(Description of the task) Repeat only what runs from the line with "Click the middle" through the last line of the data below, both included, keeping every word as it is and leaving out the pictures.

○ ○ ○ ○ ○

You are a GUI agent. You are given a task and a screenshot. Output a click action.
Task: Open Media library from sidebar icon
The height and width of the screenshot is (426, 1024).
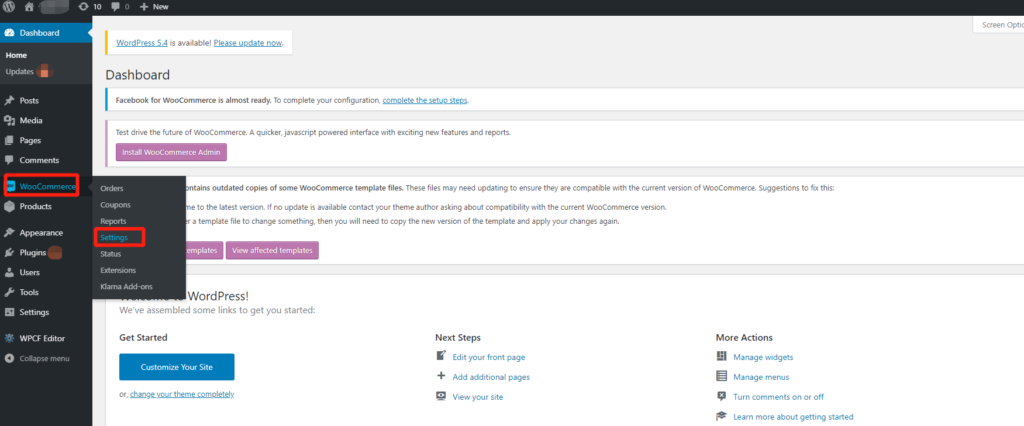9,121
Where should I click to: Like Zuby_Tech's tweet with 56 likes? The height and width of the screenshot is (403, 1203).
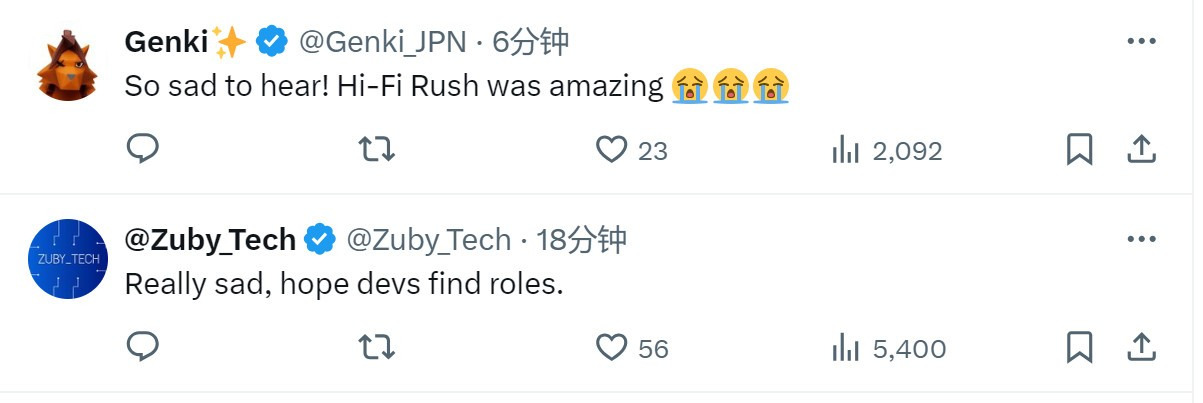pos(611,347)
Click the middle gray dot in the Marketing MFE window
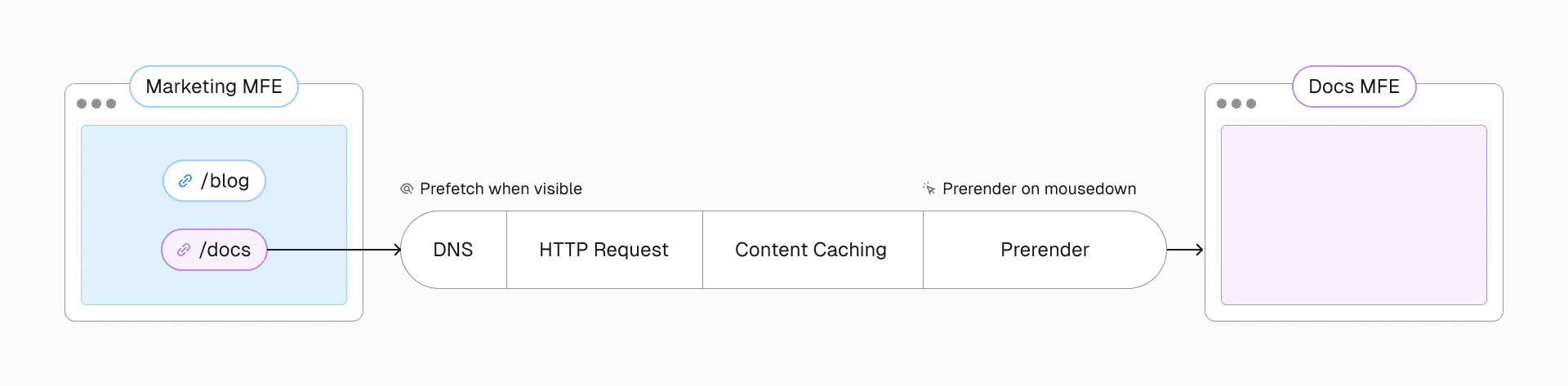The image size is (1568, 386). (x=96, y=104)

○ ○ ○ ○ ○

(Expected answer)
Click the middle gray dot in the Marketing MFE window
The image size is (1568, 386). (x=96, y=104)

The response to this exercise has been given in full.